Vol. 11 #43: Thursday, October 5, 2006
Calgary's News & Entertainment Weekly
FFWD Weekly
FILM
by STEVE MAGUSIAK
Trailer Park Boys attempt big-screen success
Cult television show goes Hollywood for new feature film The Big Dirty
>>PREVIEW
TRAILER PARK BOYS: THE BIG DIRTY
STARRING John Paul Tremblay, Rob Wells and Mike Smith
DIRECTED BY Mike Clattenburg
Opens Friday, October 6
Check listings

The cult hit Trailer Park Boys has defied the average life-span of a Canadian series. But with season seven in the works and the movie set to be released October 6, some long-time fans are wondering if the show has jumped the shark.

During season four, considered the peak among some of the hardcore fans, the character Bubbles became more prominent. Where once the show focused exclusively on the Ricky and Julian characters, it became a trio and some fans complained that Bubbles should be returned to supporting-character status.

Nevertheless, the show continues to hold onto its loyal audience, enough so to justify a seventh season, as well as the film. Rob Wells, who plays Ricky (the one with Elvis-esque hair who rarely appears without a cigarette), says he’d like to continue with the series.

"We’re still around and people are still laughing," says Wells who is not used to appearing out of character. "As long as they let us, we’ll keep doing more. If not then, we’ll maybe do something completely different feature-wise."

Wells also writes much of the dialogue and helped create the show with high school buddies Mike Clattenburg, the show’s director (also known for his documentary work and as a writer for This Hour Has 22 Minutes), and John Paul Tremblay, who plays Ricky’s counterpart Julian. The characters, he says, are combinations of people the three of them knew in high school.

Despite airing in the United Kingdom, Israel, Iceland, Australia, New Zealand, Denmark and Finland, Trailer Park Boys has not had a chance to gain a following in the U.S. BBC America attempted to carry the show for an American audience, but censorship issues prevented it from ever going ahead. BBC then offered a strange compromise where a censored episode would run at 9 p.m. and an uncensored one at midnight.

"Then the Janet Jackson fiasco happened, and everything got screwed up," says Wells. "They still wanted to run the show after that even, but we took it back. The show has to be uncensored, or it’ll never work."

Much of the F-bomb-ridden dialogue is improvised. This is meant to add realism to the characters, says Wells. The show’s concept originated in a low-budget feature film, One Last Shot, created by Wells, Tremblay and Clattenburg after they left high school.

"We never expected it to do this well. I think people take to the characters because they are diverse. People are looking for stuff that’s fresh," says Wells, adding that the low budget helps make Trailer Park Boys feasible in the small Canadian market.

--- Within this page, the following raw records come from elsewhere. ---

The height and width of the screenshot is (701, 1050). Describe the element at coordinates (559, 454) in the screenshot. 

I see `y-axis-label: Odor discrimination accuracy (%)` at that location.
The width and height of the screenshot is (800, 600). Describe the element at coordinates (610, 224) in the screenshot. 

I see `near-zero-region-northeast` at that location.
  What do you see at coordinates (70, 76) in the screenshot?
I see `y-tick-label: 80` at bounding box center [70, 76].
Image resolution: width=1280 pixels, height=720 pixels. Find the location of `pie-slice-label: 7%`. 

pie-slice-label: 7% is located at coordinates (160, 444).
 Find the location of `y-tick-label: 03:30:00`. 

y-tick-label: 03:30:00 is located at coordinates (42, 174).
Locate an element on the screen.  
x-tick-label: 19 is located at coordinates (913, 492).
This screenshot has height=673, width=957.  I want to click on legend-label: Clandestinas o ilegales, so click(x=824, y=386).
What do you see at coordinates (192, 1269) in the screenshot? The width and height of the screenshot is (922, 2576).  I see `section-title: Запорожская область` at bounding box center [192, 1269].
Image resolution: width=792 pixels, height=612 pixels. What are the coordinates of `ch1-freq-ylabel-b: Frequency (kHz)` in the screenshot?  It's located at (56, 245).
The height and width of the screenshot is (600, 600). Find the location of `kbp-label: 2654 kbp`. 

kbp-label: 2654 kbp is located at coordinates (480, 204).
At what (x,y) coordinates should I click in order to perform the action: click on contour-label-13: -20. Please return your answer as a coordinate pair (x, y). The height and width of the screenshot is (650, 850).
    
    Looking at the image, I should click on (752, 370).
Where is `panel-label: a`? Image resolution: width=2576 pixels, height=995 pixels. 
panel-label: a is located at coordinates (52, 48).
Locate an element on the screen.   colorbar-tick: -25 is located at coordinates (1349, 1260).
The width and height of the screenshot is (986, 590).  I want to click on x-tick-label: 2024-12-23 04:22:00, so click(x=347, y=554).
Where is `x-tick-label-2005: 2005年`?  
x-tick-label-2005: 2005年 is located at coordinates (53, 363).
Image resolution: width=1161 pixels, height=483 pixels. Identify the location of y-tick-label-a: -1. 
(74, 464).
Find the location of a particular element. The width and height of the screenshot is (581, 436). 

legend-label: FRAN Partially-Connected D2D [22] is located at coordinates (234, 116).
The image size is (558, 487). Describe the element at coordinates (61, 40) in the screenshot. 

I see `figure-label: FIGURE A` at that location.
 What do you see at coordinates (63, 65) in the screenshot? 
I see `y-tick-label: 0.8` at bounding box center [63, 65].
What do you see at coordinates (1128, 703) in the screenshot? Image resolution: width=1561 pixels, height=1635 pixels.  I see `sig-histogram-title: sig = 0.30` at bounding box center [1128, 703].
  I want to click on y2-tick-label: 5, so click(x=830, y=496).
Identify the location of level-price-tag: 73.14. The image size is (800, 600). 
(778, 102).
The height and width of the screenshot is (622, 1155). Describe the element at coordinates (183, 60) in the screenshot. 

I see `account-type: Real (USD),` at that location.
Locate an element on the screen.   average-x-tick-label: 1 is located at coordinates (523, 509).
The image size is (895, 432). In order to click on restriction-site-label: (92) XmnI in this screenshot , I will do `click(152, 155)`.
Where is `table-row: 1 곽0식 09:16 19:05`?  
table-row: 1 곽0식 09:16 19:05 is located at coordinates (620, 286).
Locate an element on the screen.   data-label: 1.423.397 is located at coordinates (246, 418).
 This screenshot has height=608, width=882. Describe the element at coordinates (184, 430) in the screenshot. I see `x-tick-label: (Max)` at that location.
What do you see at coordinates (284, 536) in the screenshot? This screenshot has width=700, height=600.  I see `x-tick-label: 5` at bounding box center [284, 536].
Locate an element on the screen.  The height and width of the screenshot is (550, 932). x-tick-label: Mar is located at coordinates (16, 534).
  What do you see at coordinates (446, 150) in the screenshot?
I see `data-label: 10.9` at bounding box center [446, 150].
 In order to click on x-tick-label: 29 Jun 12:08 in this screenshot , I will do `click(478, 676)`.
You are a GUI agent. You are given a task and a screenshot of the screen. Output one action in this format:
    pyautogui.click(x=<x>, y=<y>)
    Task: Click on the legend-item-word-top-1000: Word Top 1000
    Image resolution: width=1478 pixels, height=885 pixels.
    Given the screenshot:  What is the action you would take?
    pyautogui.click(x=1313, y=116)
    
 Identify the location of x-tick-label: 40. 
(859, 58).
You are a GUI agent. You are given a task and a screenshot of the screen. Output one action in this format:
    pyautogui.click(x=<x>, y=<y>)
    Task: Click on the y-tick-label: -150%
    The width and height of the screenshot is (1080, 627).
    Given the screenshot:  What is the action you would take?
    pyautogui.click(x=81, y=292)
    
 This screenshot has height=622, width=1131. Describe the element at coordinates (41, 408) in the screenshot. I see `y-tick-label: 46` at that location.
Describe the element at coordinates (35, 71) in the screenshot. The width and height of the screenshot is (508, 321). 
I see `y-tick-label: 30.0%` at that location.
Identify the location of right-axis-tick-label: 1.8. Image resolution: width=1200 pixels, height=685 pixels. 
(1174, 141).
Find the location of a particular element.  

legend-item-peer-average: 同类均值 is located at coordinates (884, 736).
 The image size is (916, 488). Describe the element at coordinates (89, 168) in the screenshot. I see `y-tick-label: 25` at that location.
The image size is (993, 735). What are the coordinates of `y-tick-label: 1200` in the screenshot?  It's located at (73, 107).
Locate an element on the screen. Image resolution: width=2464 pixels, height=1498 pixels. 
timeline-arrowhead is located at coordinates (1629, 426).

But let us not forget Kids in the Hall’s big screen effort, Brain Candy, that bombed horribly despite the mighty cult following of the television series. Though it was generally well-received and became a cult favourite in and of itself after the fact, Brain Candy was a box office failure, possibly due to reluctant promotional efforts by the studio.

Trailer Park Boys, for its part, draws substantial ratings for a Canadian show running on a specialty channel like Showcase, and Alliance Atlantis seems determined to create a true Anglo-Canadian hit out of the movie, investing relatively heavily in a promotional push.